The relevance of surgical margins in clinically early oral squamous cell carcinoma.

Oral Oncol

Liverpool Head & Neck Centre, Aintree University Hospital, Liverpool, UK; Department of Molecular & Clinical Cancer Medicine, University of Liverpool, Liverpool, UK. Electronic address:

Published: November 2020

AI Article Synopsis

  • The study aimed to evaluate the impact of surgical margins on survival outcomes in early oral squamous cell carcinoma (OSCC) patients, focusing on margin width and dysplasia at the margin.
  • It involved a UK-based retrospective analysis of 669 patients treated surgically from 1998 to 2016, finding that close margins (1.0-4.9 mm) had survival rates similar to clear margins (≥5.0 mm), while margins less than 1 mm significantly worsened survival.
  • Dysplasia at the surgical margin did not have a significant effect on local recurrence or disease-free survival, highlighting the importance of maintaining margins greater than 1 mm for better prognosis.

Article Abstract

Objectives: There is controversy regarding surgical margins in the management of early oral squamous cell carcinoma (OSCC). The main objectives of this study were to assess the: relevance of the margin independent of tumour variables; threshold for a safe margin; relevance of dysplasia at the margin.

Materials & Methods: UK based retrospective multicenter cohort study of patients with previously untreated and clinically early OSCC between 1998 and 2016. All patients had surgery as the primary modality and had surgical staging of the neck. Minimum follow-up was 2 years. Margins were classified as: clear ≥5.0 mm; close 1.0-4.9 mm; involved not cut-through (INC-T) 0.1-0.9 mm; cut-through (C-T) 0 mm.

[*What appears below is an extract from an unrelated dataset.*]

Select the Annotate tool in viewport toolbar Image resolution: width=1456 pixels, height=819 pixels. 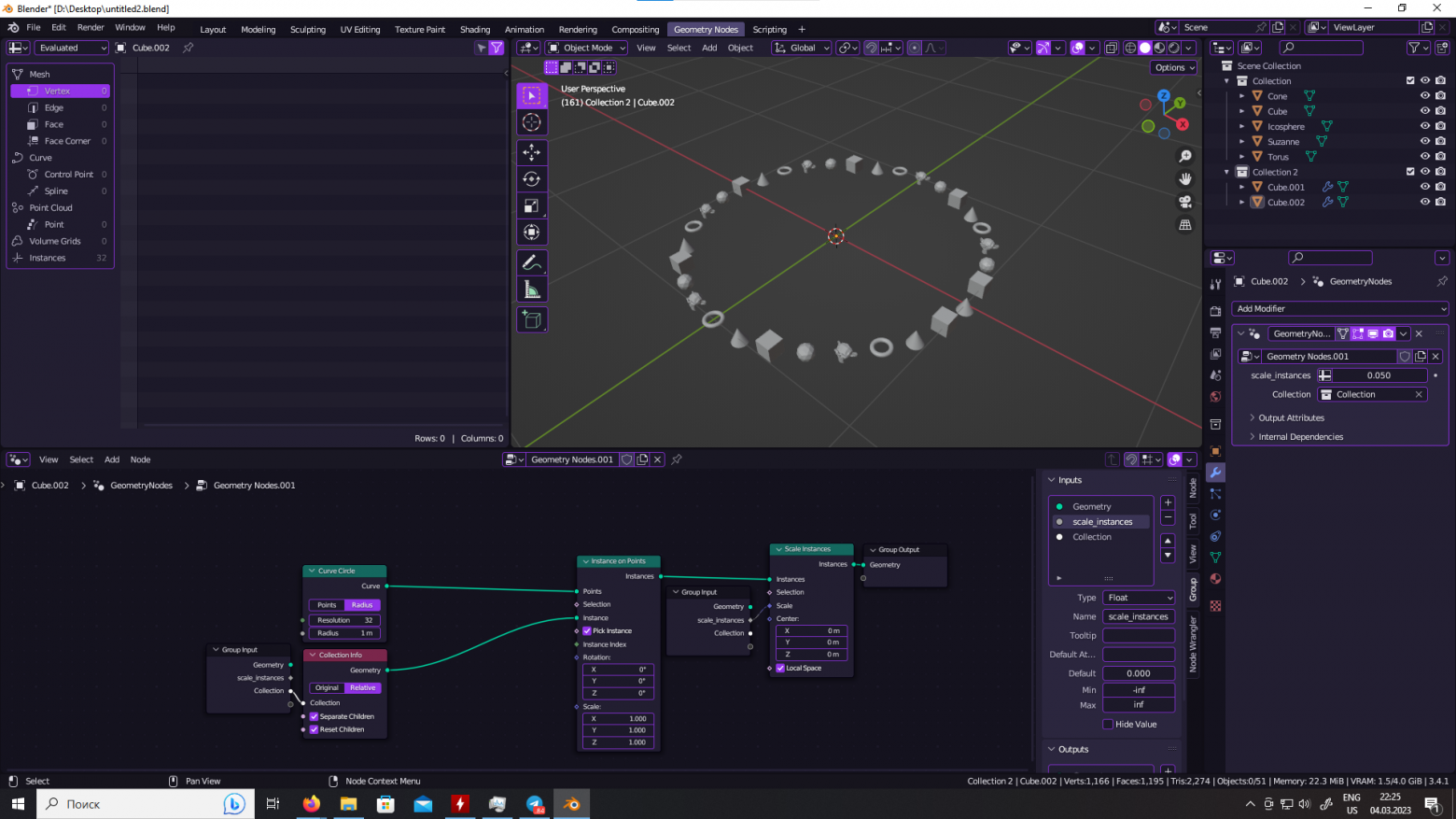532,262
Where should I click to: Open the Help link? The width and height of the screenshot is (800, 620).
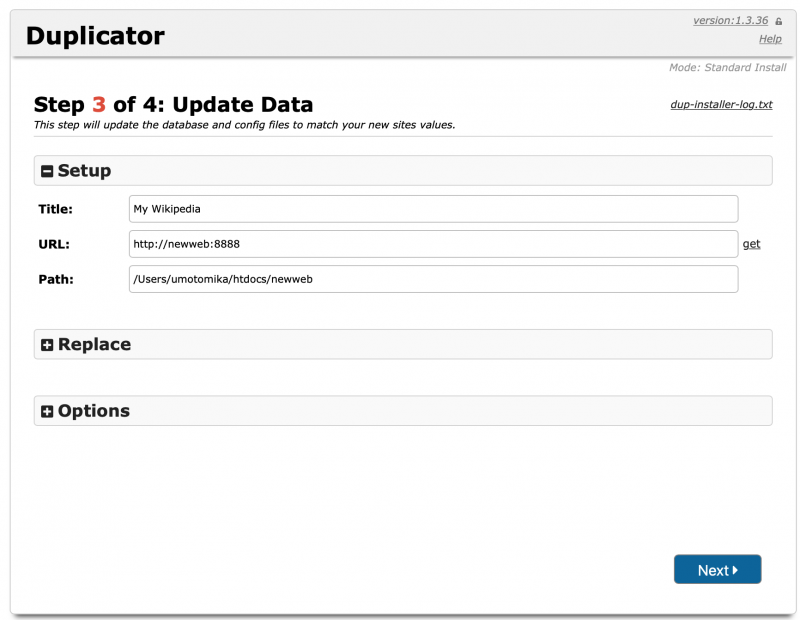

Results: 669 patients were included. After adjusting for tumour variables Cox multivariate regression analysis demonstrated that close margins had similar survival outcomes to clear margins (Hazard Ratio(HR) 0.99 (95%CI 0.50-1.95) for Local Recurrence Free Survival (LRFS); HR 1.08 (95%CI 0.7-1.66) for Disease Free Survival (DFS); HR 0.74 (95%CI 0.44-1.25) for Disease Specific Survival (DSS); HR 0.80 (95%CI 0.58-1.11) for Overall Survival (OS)). C-T margins had significantly worse LRFS (HR 5.01 (95%CI 2.02-12.39)) and DFS (HR 2.58 (95%CI 1.28-5.20)). INC-T margins had significantly worse DFS (HR 1.98 (95% CI 1.01-3.87)). Time dependent receiver operating characteristic curve analysis did not demonstrate a clear margin threshold for LRFS within 24 months (AUC = 0.53 (95%CI 0.41-0.64)). Dysplasia at the margin did not influence LRFS or DFS.

Conclusion: Only resection margins <1 mm independently affected survival outcomes. This should be considered when making decisions regarding adjuvant treatment.